=== Entries supplied ===
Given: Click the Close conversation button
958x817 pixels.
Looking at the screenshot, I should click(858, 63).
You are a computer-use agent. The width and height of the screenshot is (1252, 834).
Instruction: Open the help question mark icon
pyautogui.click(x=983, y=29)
===
=== Entries supplied ===
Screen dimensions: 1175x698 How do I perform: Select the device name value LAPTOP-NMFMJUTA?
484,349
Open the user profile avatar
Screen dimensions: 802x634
===
=== Entries supplied ===
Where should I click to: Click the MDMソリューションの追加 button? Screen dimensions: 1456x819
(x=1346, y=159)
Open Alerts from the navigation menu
===
*What you will do*
Output exactly the lines of the material above from the one containing "Where should I" up to and including the one containing "Open Alerts from the navigation menu".

*Answer area*
Where should I click to: Click the MDMソリューションの追加 button? Screen dimensions: 1456x819
(x=1346, y=159)
Open Alerts from the navigation menu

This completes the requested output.